Professor Raitt Addresses Glasgow Conference
Passion, self-discovery, and betrayal form the foundation of some of the greatest love stories ever told. And few novels illustrate this more than Virginia Woolf’s biography Orlando, one of the most complex love letters in English literature.
In November, Professor Suzanne Raitt traveled to Glasgow, Scotland, to be one of the keynote speakers at "Unlacing Orlando," an inspirational day of lectures and discussions celebrating Woolf’s masterpiece.
“Conferences are like classes for faculty,” says Professor Raitt. “Just like students in a classroom, professors want to be in a room with others who know a lot about the same things and to exchange ideas. I teach Orlando almost every semester. By participating in a conference like this one, I am able to bring fresh ideas back to the students, which keeps the conversation around this text very much alive.”
Hosted by the Cryptic Theatre and the University of Glasgow, "Unlacing Orlando" was part of Scotland’s month-long Glasgay! festival, an annual celebration of gay culture. This year’s festival featured a performance of Orlando at the Tramway Theatre. As part of the celebration surrounding the performance, Professor Raitt presented the lecture “Orlando, the love letter: Vita Sackville-West and Virginia Woolf.”
Using diaries, letters, memoirs, and other records of the women’s lives, Raitt explored Orlando and the role it played in the relationship between two women, Vita Sackville-West and Virginia Woolf.
“In the past, anything written about women was perceived as less significant,” says Raitt. “Woman’s Studies and Gay Studies have helped us pay better attention to a text and listen to all the voices that come out of it. When we look at all the different perspectives, everything a text is saying can come out, with each student’s perspective added in.”
Both a biography and love letter to Sackville-West, Woolf’s Orlando follows the life of a young man in Elizabethan England through his transformations of fortune and love across several centuries of British history. A passionate epic of self-discovery, the novel explores the hero’s journey through a variety of lives, relationships, and even a sex change.

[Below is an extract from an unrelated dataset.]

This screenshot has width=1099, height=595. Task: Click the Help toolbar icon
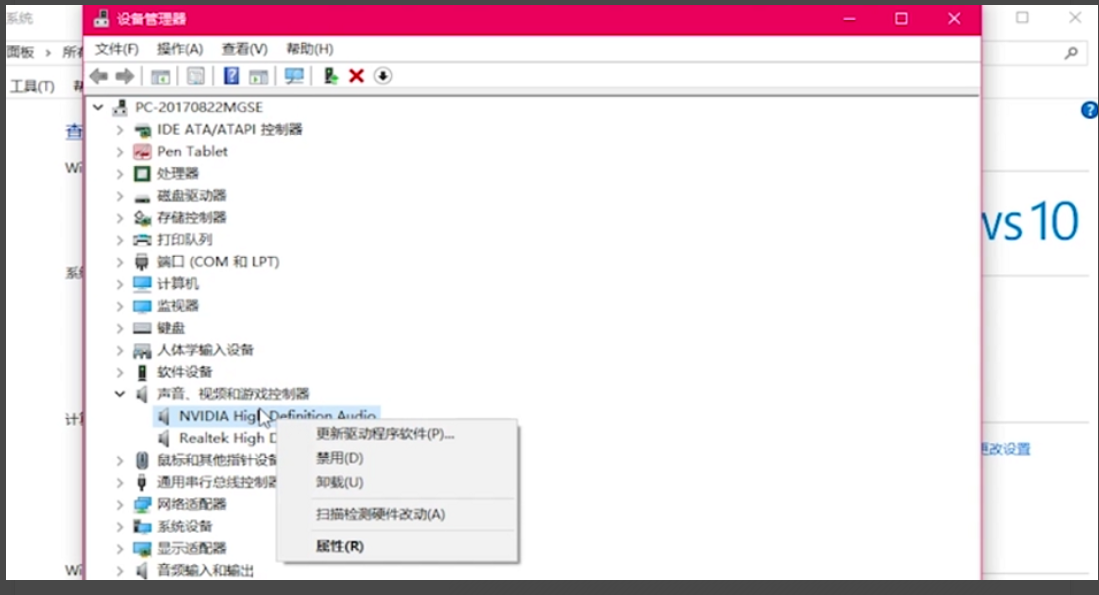point(232,76)
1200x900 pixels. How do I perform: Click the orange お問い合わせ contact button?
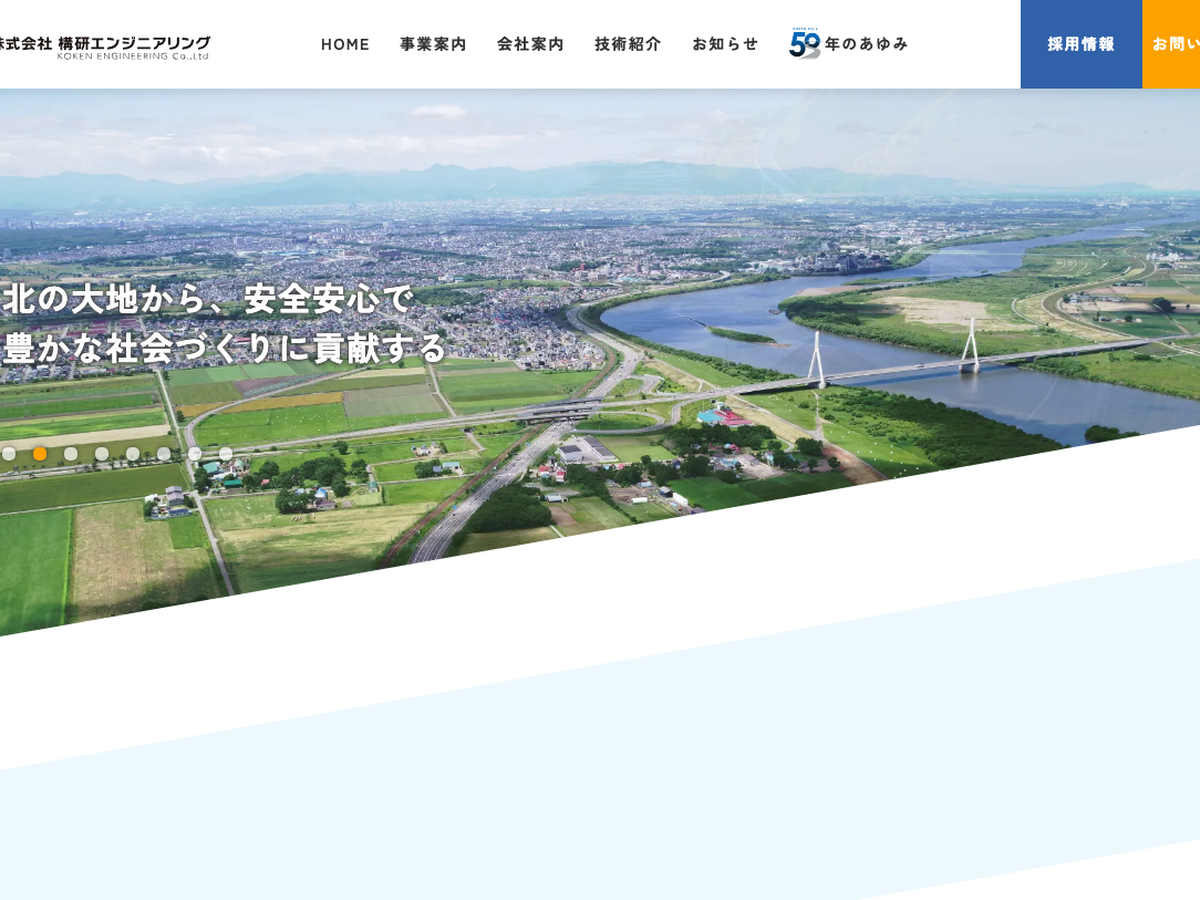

Raitt concluded, “Orlando is simultaneously a private communication and the teasing public staging of a relationship . . . It is a novel; it is a biography; it is the history of a family and a house; it is a love-letter; it is an exposé; it is a threat; it is the joint creation of two gifted and beautiful women.”
While in Scotland, Professor Raitt also presented a lecture titled, "Efficiency, Imperialism and Waste in Joseph Conrad and H.G.Wells" to the Modern and Contemporary Research Group in the English Department at the University of St. Andrews. Recently, William and Mary and St. Andrews entered into an arrangement whereby they will offer joint degrees.
Professor Raitt also met with St. Andrews’ English professor Ian Blyth to further their collaboration as co-editors on Woolf's novel Orlando for the Cambridge Edition of Virginia Woolf published by Cambridge University Press.
“When you do research on your own, you can do good work. But when you are face to face with others, you can really engage in an active exchange of ideas, allowing you to advance your work and take away new thoughts and perspectives,” says Professor Raitt. “Having these conversations makes a huge difference. They add a new excitement to the text and allow us to make new discoveries with the broader intellectual community.”